In another sociability study, male B6 and female BTBR mice displayed a preference for sex- and strain-matched conspecific stimulus while their sex counterpart did not [150]. Although there was no significant interaction between sex and strain in the social proximity test, a significant main effect of sex indicated that female mice showed higher levels of frontal contact (nose tip-to-nose tip) and lower levels of posterior investigation (nose-to-anogenital) in comparison to male mice, altogether suggesting different motivations for sociability in males and females. Systemic administration of the anxiolytic diazepam decreased the frequency of two behaviors associated with anxiety and defensiveness, upright and jump escape, as well as crawl-under behavior [150]. These findings may be interpreted as similar to the gaze aversion response that is commonly reported in autistic individuals, contributing to the view that BTBR mice constitute an excellent model for the analysis of autistic-like behaviors. These results suggest that the BTBR model can be used to study social aspects of autism, including sex-specific behaviors.

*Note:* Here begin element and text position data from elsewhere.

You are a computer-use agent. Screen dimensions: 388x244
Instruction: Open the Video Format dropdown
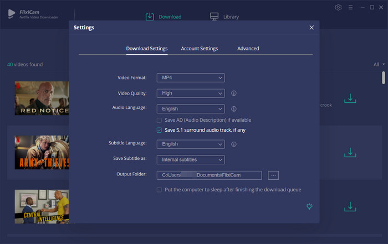(x=190, y=78)
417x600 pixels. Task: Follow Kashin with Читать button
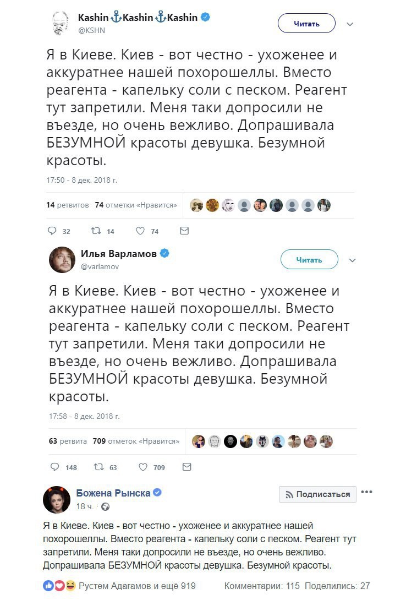pos(306,24)
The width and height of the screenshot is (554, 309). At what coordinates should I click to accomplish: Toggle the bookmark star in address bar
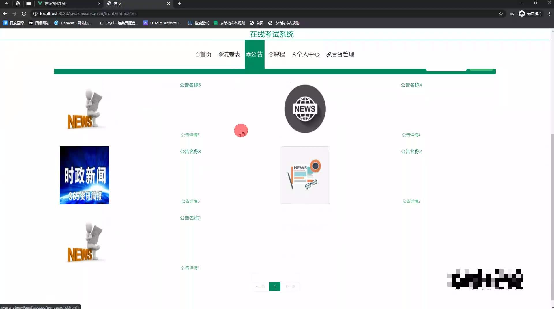coord(501,14)
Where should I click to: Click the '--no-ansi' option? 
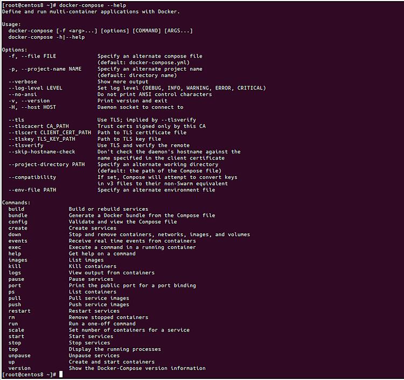pos(23,94)
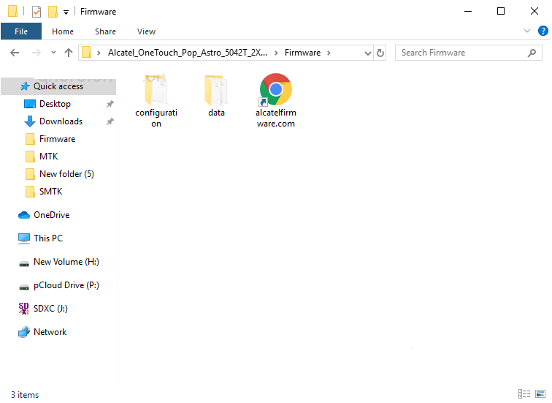Click the Up one level arrow

(x=69, y=53)
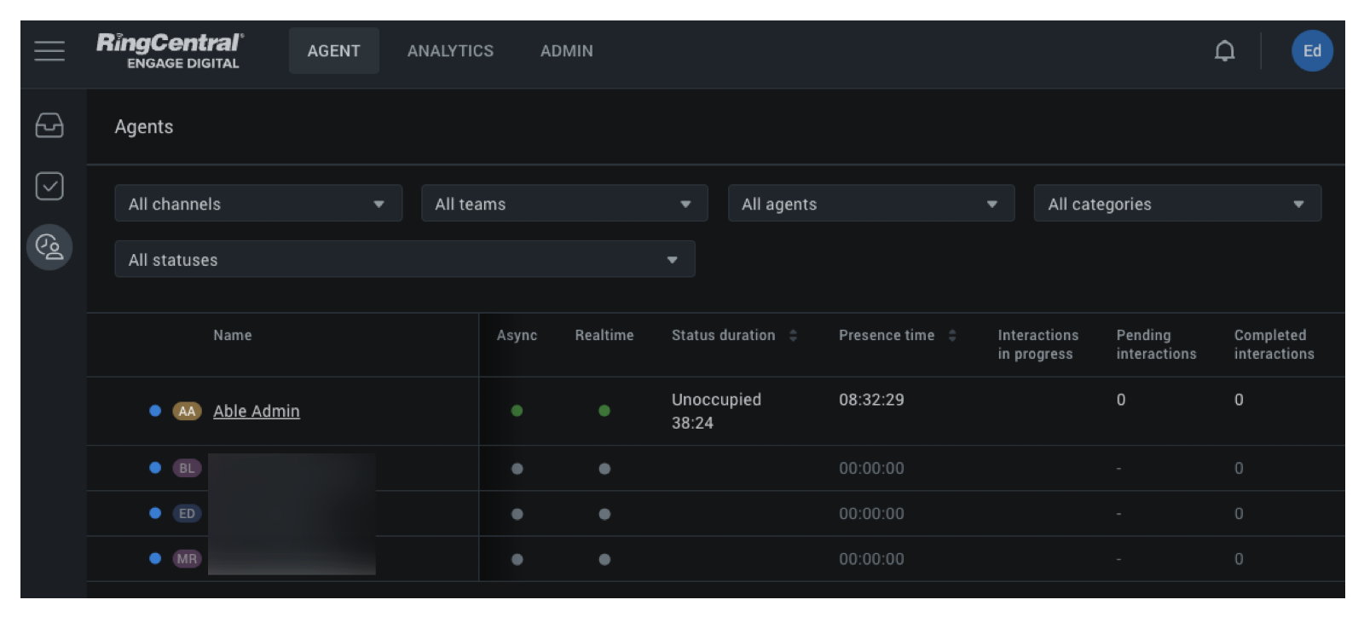Switch to the Analytics tab
This screenshot has height=617, width=1364.
click(450, 51)
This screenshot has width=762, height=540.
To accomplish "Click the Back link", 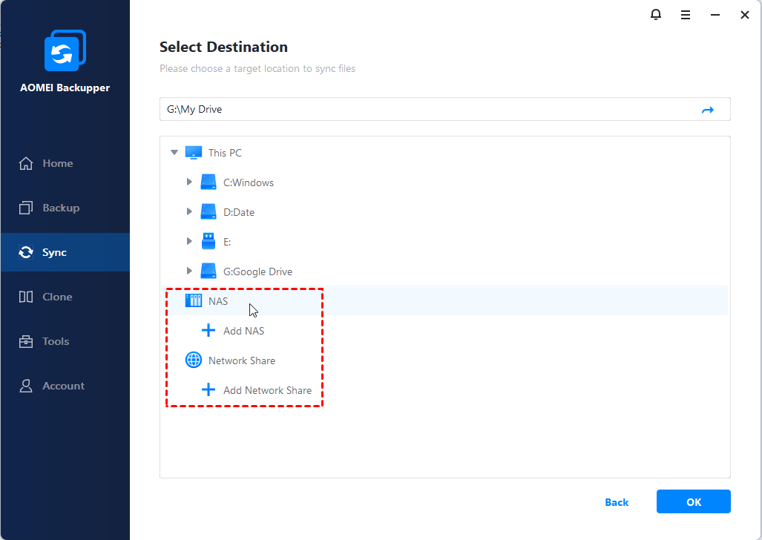I will click(617, 502).
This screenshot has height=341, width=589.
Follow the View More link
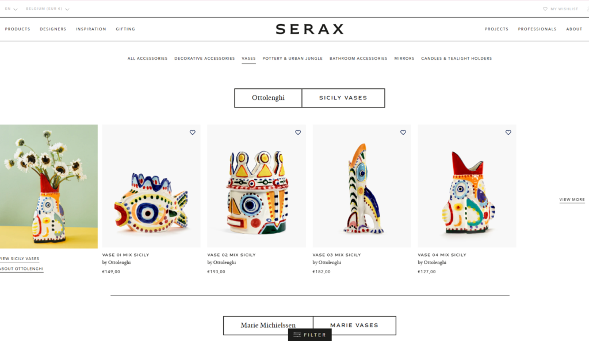tap(572, 200)
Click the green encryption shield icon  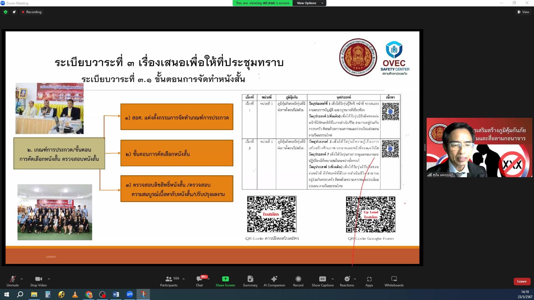[x=5, y=12]
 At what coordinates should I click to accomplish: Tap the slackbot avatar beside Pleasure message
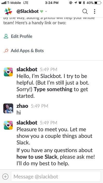click(x=8, y=125)
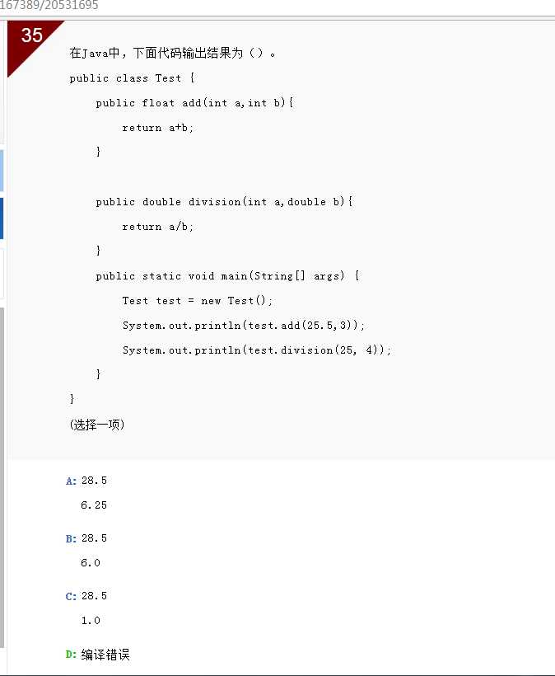Choose option D 编译错误
Screen dimensions: 555x676
coord(98,655)
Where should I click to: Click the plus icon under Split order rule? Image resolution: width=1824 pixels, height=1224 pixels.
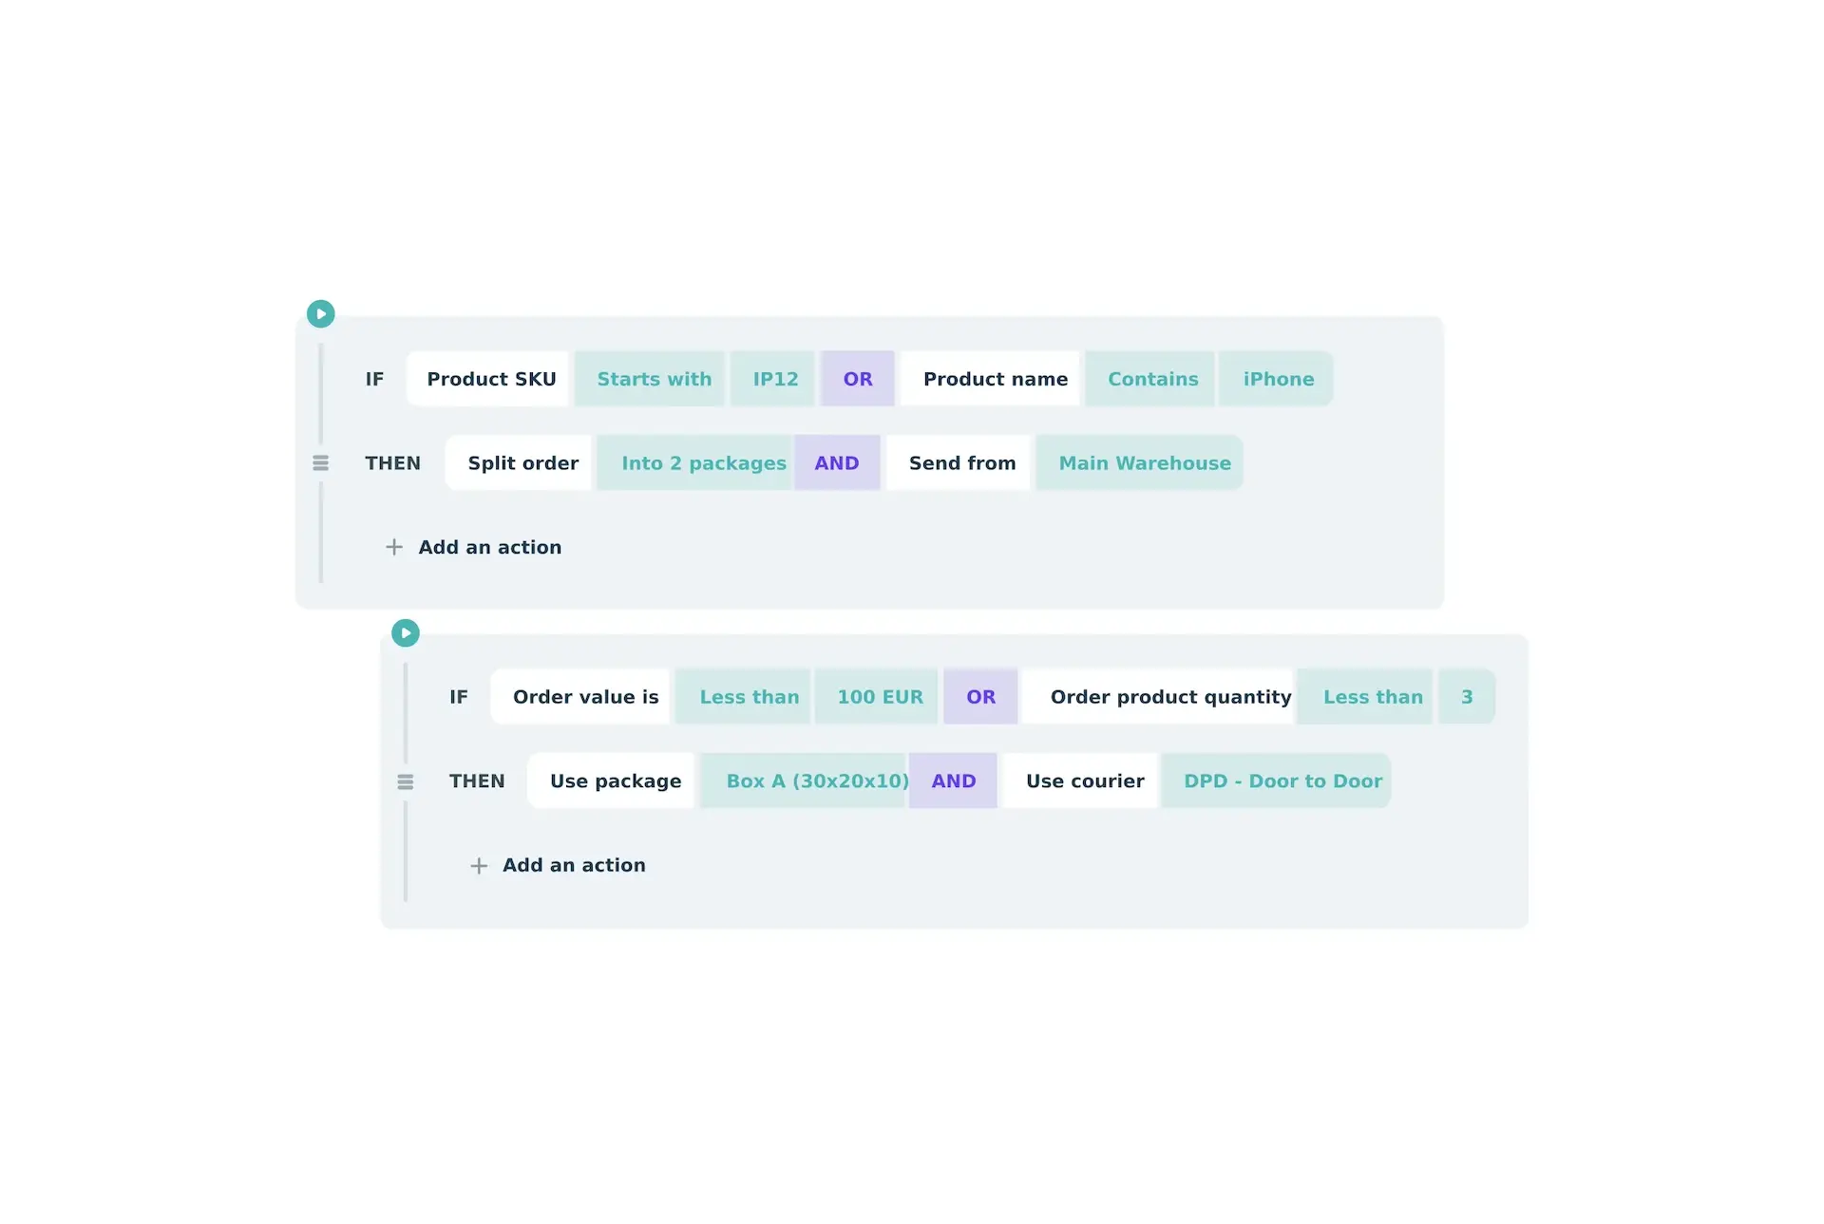[x=394, y=547]
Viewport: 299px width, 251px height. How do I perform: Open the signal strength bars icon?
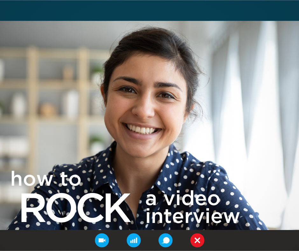click(134, 240)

Glutathione S-transferase Mu 1 (Gstm1)

Glutathione (GSH) is the most abundant low molecular weight thiol [151]. It is a tripeptide formed by the amino acids L-glutamate, L-cysteine and L-glycine, capable of inhibiting damage to essential cell components caused by reactive oxygen species, such as heavy metals, peroxides, liquid peroxides, and free radicals [152,153]. Atypical expression of genes of the oxidative stress pathways and an increase in oxidative stress have been reported in ASD [154,155]. Phenotypic differences of genes associated with the metabolism of glutathione, e.g. GSTP and GSTM1 (glutathione-S-transferaseM1), have been correlated with autistic spectrum disorder [156].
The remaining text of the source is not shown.